08 Die häufigsten Fehler, die dich Geld kosten
- Jahr für Jahr stillschweigend die Beitragserhöhung akzeptieren, statt einmal zu vergleichen.
- Aus Bequemlichkeit beim alten Anbieter bleiben, obwohl Neukunden oft 30 Prozent weniger zahlen.
- Jeden Kleinschaden melden und dafür die wertvolle Schadenfreiheitsklasse verlieren.
- Teure Nischen-Policen wie Handy, Brille oder Glas abschließen, statt einen Notgroschen anzulegen.
- An der falschen Stelle sparen, etwa bei Haftpflicht oder Berufsunfähigkeit, die wirklich wichtig sind.

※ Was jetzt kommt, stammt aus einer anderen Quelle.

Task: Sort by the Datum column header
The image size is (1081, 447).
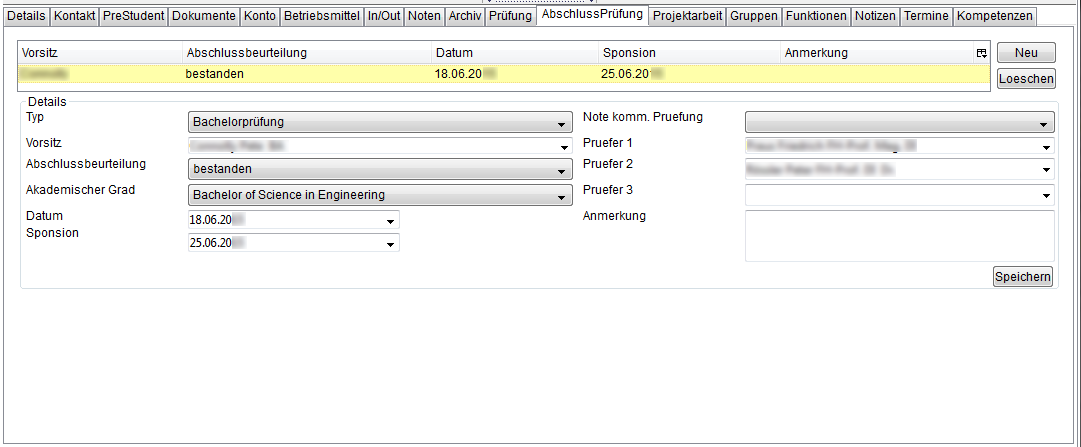Action: (x=515, y=53)
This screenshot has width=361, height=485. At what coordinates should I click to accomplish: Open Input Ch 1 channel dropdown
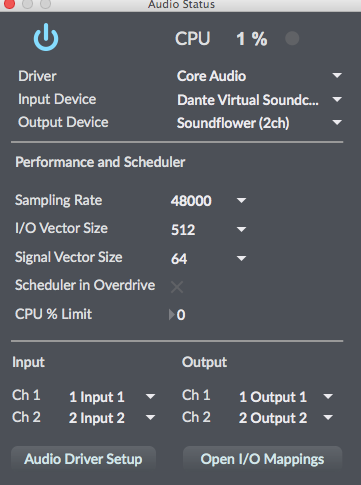[x=150, y=396]
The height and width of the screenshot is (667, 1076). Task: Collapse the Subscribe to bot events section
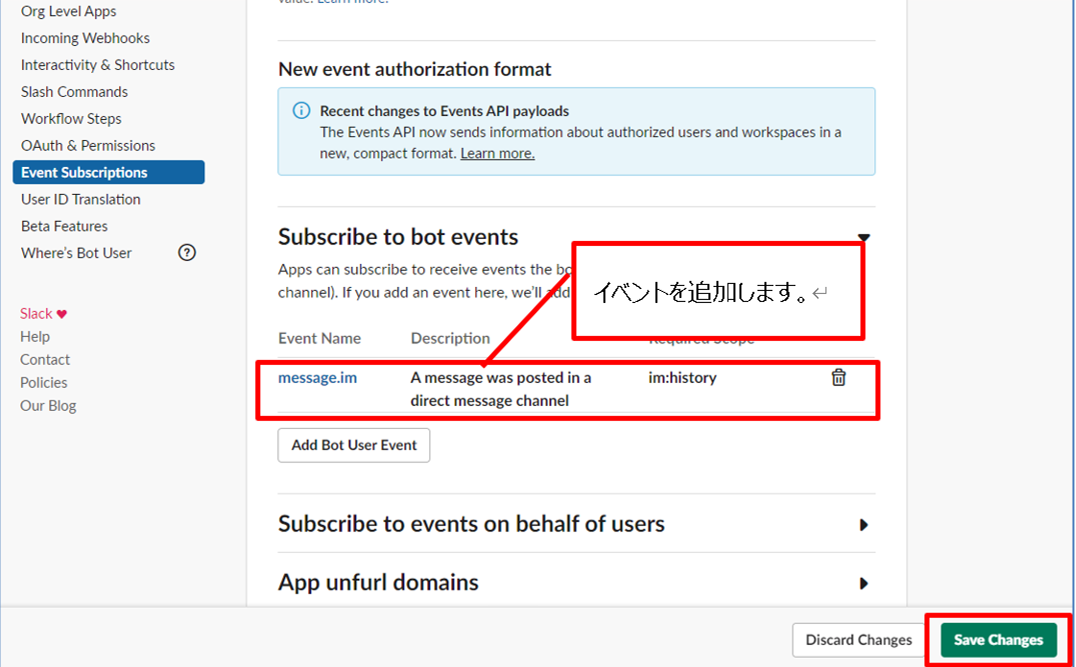point(864,238)
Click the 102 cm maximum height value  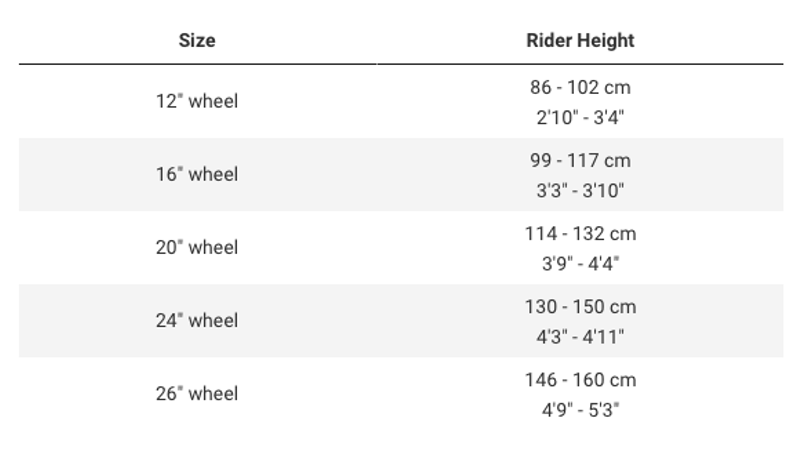[x=599, y=87]
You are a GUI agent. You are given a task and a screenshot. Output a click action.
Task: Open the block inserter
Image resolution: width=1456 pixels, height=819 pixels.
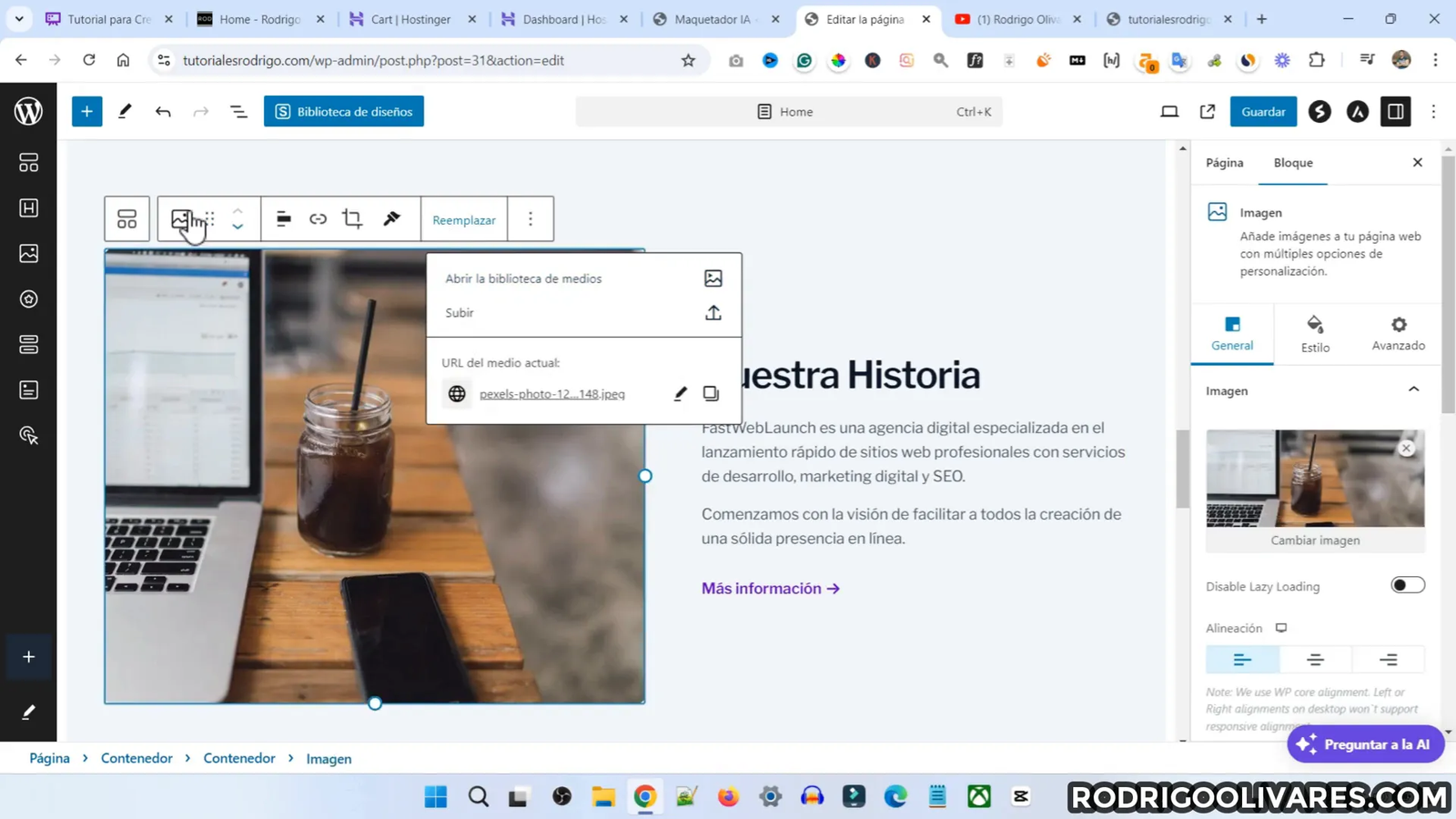86,111
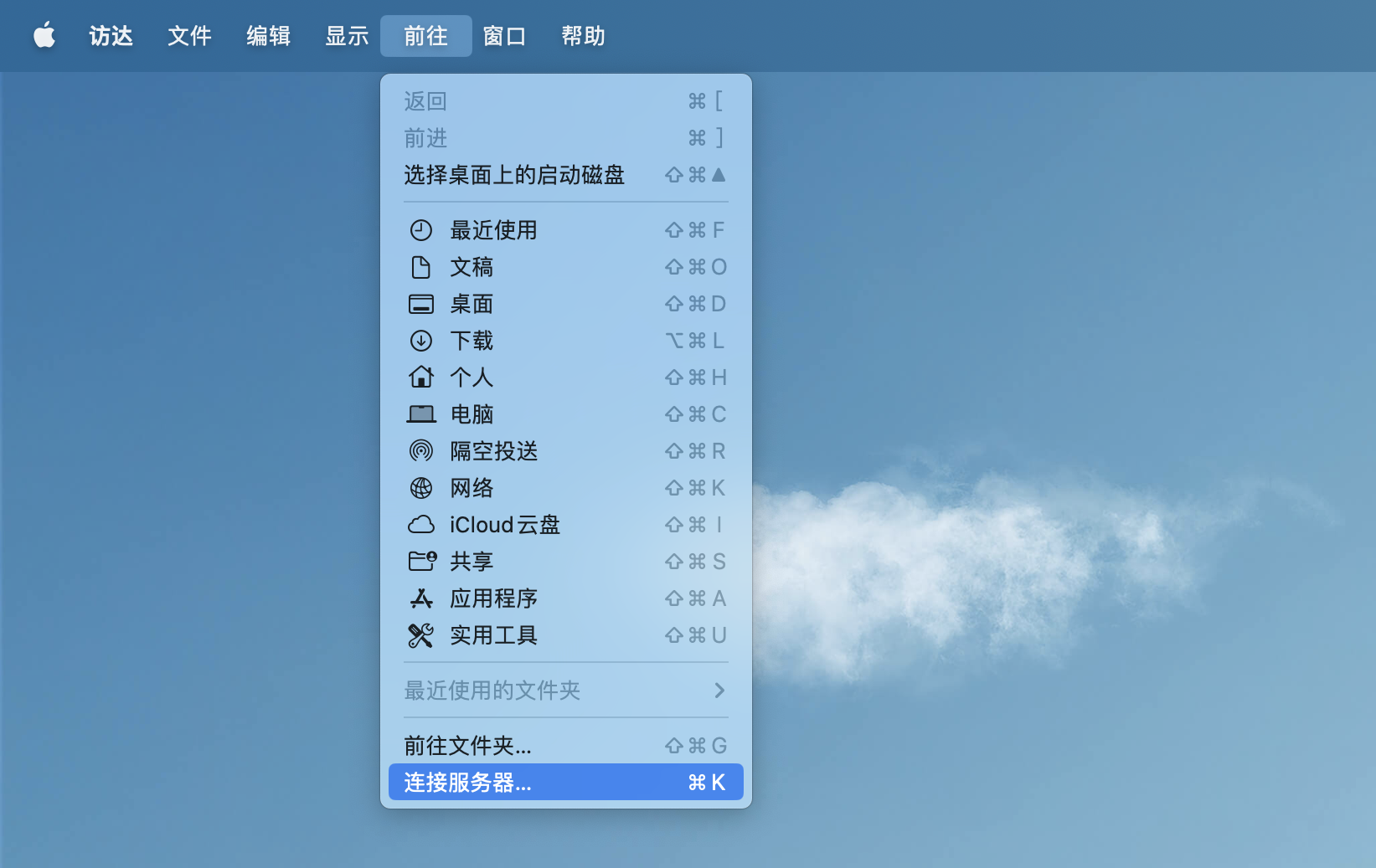Open 最近使用 via its clock icon
Viewport: 1376px width, 868px height.
[x=421, y=230]
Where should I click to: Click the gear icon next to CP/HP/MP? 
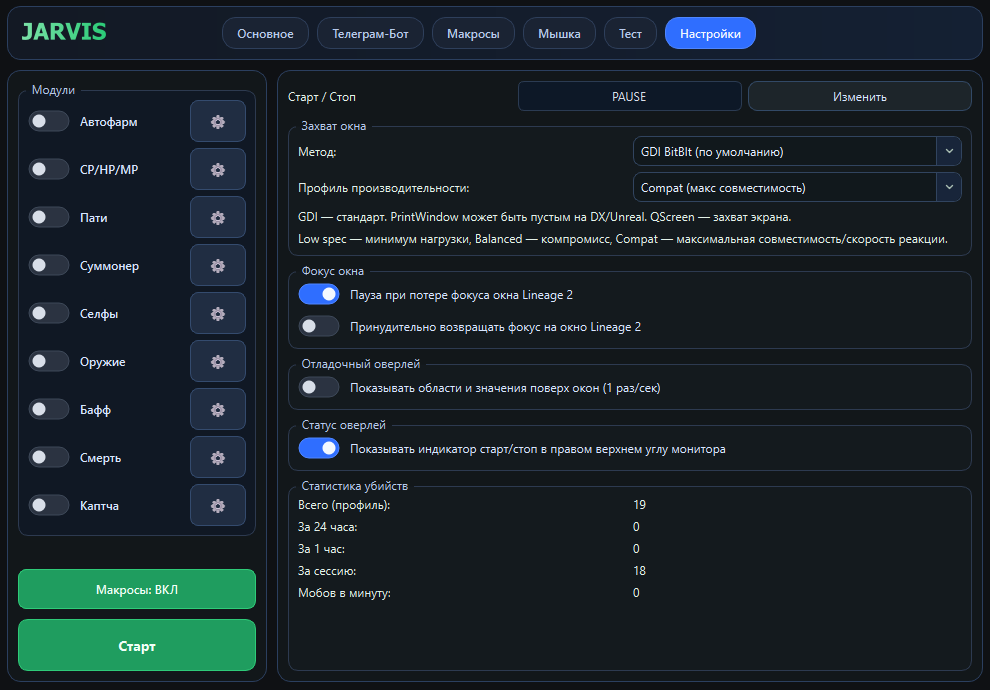tap(217, 170)
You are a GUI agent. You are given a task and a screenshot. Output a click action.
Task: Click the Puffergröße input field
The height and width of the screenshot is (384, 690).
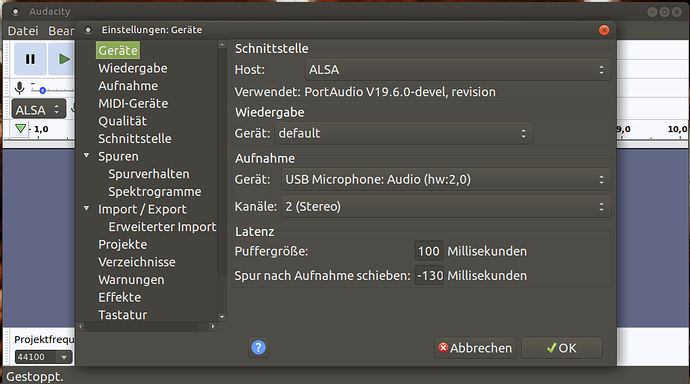(429, 251)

„Versicherungen sind wie der Frühjahrsputz. Einmal im Jahr ordentlich durchgehen, dann hast du das ganze Jahr Ruhe und mehr Geld im Portemonnaie."
Take-Aways.
- →Vergleiche einmal im Jahr, das ist der mit Abstand größte Hebel.
- →Erhöhe die Selbstbeteiligung und leg den eingesparten Beitrag als Notgroschen zurück.
- →Versichere nur, was existenziell ist: Haftpflicht, Berufsunfähigkeit, Krankenversicherung.
- →Bündele clever, zahle jährlich und schütze deine Schadenfreiheitsklasse.
- →Leg die 300 bis 500 Euro Ersparnis an, statt sie zu verschenken.